Your task —
Copy out all of the entries below without any change.

Recorded data —
▶

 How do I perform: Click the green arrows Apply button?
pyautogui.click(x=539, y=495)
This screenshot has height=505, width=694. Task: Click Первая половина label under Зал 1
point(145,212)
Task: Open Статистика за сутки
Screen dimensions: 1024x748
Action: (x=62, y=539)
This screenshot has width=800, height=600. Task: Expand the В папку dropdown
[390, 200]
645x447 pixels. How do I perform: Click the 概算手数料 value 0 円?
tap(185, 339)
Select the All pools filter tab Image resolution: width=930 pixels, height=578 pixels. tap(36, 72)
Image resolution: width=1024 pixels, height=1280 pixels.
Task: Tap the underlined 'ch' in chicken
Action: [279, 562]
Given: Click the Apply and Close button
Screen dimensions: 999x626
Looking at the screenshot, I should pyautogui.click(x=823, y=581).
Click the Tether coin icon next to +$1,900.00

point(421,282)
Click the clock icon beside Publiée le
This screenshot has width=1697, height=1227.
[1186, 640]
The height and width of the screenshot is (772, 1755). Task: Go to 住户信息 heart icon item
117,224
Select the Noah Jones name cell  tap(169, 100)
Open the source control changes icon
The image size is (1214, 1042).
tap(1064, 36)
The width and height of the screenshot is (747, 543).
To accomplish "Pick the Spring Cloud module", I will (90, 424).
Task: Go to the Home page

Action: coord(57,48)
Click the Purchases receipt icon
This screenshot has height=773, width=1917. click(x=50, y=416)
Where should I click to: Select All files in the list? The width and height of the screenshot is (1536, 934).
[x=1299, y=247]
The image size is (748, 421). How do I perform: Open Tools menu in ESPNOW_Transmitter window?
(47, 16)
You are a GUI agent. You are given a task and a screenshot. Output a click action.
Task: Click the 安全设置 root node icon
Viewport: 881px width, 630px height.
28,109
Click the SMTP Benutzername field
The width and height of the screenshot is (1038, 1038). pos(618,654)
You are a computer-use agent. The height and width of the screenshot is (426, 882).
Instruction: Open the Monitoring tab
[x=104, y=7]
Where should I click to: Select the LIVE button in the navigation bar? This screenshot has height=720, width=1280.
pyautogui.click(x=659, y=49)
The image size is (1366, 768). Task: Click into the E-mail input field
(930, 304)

◀

Output below —
 How do I perform: Click the green arrows Apply button?
pyautogui.click(x=539, y=495)
This screenshot has height=505, width=694. Task: Click Первая половина label under Зал 1
point(145,212)
Task: Open Статистика за сутки
Screen dimensions: 1024x748
Action: (x=62, y=539)
This screenshot has width=800, height=600. Task: Expand the В папку dropdown
[390, 200]
645x447 pixels. How do I perform: Click the 概算手数料 value 0 円?
tap(185, 339)
Select the All pools filter tab Image resolution: width=930 pixels, height=578 pixels. tap(36, 72)
Image resolution: width=1024 pixels, height=1280 pixels.
Task: Tap the underlined 'ch' in chicken
Action: [279, 562]
Given: Click the Apply and Close button
Screen dimensions: 999x626
Looking at the screenshot, I should pyautogui.click(x=823, y=581).
Click the Tether coin icon next to +$1,900.00

point(421,282)
Click the clock icon beside Publiée le
This screenshot has width=1697, height=1227.
[1186, 640]
The height and width of the screenshot is (772, 1755). Task: Go to 住户信息 heart icon item
117,224
Select the Noah Jones name cell  tap(169, 100)
Open the source control changes icon
The image size is (1214, 1042).
tap(1064, 36)
The width and height of the screenshot is (747, 543).
To accomplish "Pick the Spring Cloud module", I will (90, 424).
Task: Go to the Home page

Action: coord(57,48)
Click the Purchases receipt icon
This screenshot has height=773, width=1917. click(x=50, y=416)
Where should I click to: Select All files in the list? The width and height of the screenshot is (1536, 934).
[x=1299, y=247]
The image size is (748, 421). How do I perform: Open Tools menu in ESPNOW_Transmitter window?
(47, 16)
You are a GUI agent. You are given a task and a screenshot. Output a click action.
Task: Click the 安全设置 root node icon
Viewport: 881px width, 630px height.
28,109
Click the SMTP Benutzername field
The width and height of the screenshot is (1038, 1038). pos(618,654)
You are a computer-use agent. The height and width of the screenshot is (426, 882).
Instruction: Open the Monitoring tab
[x=104, y=7]
Where should I click to: Select the LIVE button in the navigation bar? This screenshot has height=720, width=1280.
pyautogui.click(x=659, y=49)
The image size is (1366, 768). Task: Click into the E-mail input field
(930, 304)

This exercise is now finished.